For the sake of argument, "one transaction" is short hand for one 
write/update operation. I'm assuming a databases page cache and/or 
memcache (or something like it) will cope with repeat session based 
data. But, that's a design detail, but your point is taken.
> Let's say we have, oh, a dating site. The login page may only need one DB
> query. How about the second page, where they will helpfully show you the
> names, photos and blurbs of ten or so eligible people, plus a check on
> how many messages you've received, plus another on how many you've sent,
> and... you can get into 50 queries pretty quickly. Add some billing and
> logging records and you could have a couple of updates in there, too.
Again, not to be pedantic, common queries where nothing is modified are 
a lot less expensive. Obviously Facebook is a completely different 
animal, i mean, jeez, they practically have the population of the earth 
on-line. That's not what I'm talking about, a "dating site" is an 
interesting case.

Lets break it down, how many members? How many members on-line at any 
time? What are the usage patters? Let's assume you use PHP with some 
sort of distributed session cache mechanism. I'm using a system I 
designed for DMN a few years back as the basis of my response.

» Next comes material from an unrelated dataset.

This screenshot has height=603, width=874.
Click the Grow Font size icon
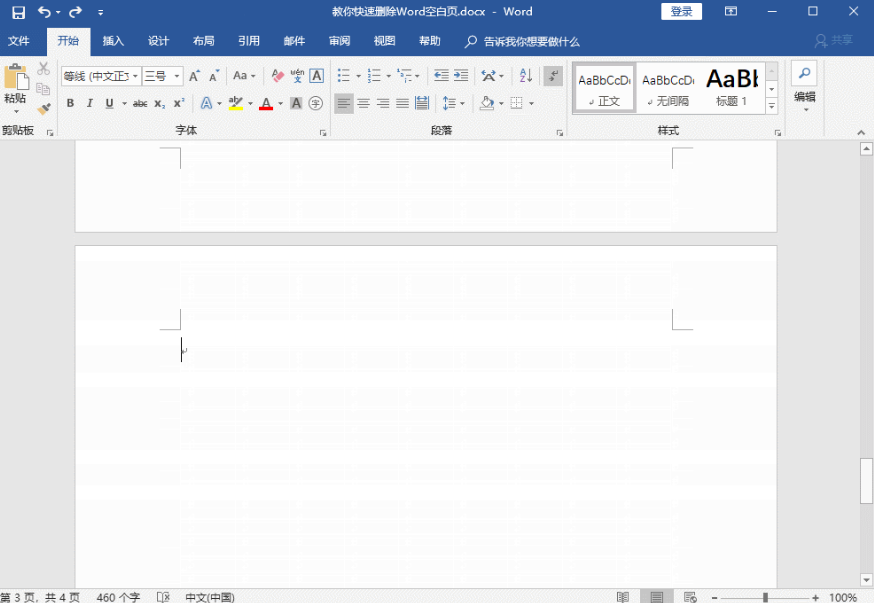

A login, yes one transaction two disk I/O operations, retrieval of data 
and storage of change of state. The login also brings the user's 
information into the page cache of the database, so most of the 
subsequent select operations that deal with deal directly with user info 
will be hitting the page cache and avoiding the disk. The first page 
view will always be the hardest, that brings the most data into the 
various caching subsystems (php session cache, any memcache object 
definitions, and, of course, database disk page buffers.) Subsequent 
page views as the user uses the system, tend to hit the page cache and 
only alterations of data and retrieval of data not currently in the page 
cache force I/O operations.

The efficacy of the page cache is directly proportional to the number of 
members in total, and the number of members on-line and active at any 
one time. You aren't going to have a thousand users synchronizing their 
watches and pressing a button at the exact same time. So, unless your 
load forces the database to read disk pages for every single select 
operation because the variability of the requests exceeds your page 
cache, user actions (multiple disk I/Os per page) can be averaged out 
over a number of page views.
> Now, a clever system will aggregate the most often requested data into
> a single row, when it can... that helps with the second page, but not
> with profile pages or a mail-analogue system. And a clever system will
> cache as much frequently-requested data as possible.
Many databases do this transparently, but yes, systems like memcached 
can be very helpfull.
> But then there's Facebook, and anything even vaguely like it.  The obvious
> first thing to do is to optimize time at the cost of storage: store a
> copy of the new message with each of the recipients, so that when they
> read their update page, that takes one transaction instead of as many
> as they have friends. And pretty quickly you run out of disk space. So
> you decide that you have a read-mostly environment, and have many, many
> read-only slave databases to handle lookups, and most of those lookups
> aren't needing anything near the power of SQL -- really, you could get
> away with a key-value lookup, if only it were FAST -- and before you
> know it, you've re-invented MongoDB.
Facebook, like the video I posted, Facebook *has* to implement these 
things and for good reason, the scale at which they operate is HUGE. 
Unbelievably huge. But, it took them several years to get where they are 
and, like I was saying, all but the most busy web sites would well be 
handled by a standard database.

Yes, if you are facebook, you have a different set of problems. Hell, if 
you are L.L. Bean you have a different set of problems. However, 99% of 
the web sites out there will never have those problems. As the saying 
goes, "Let's hope we have to address these problems later."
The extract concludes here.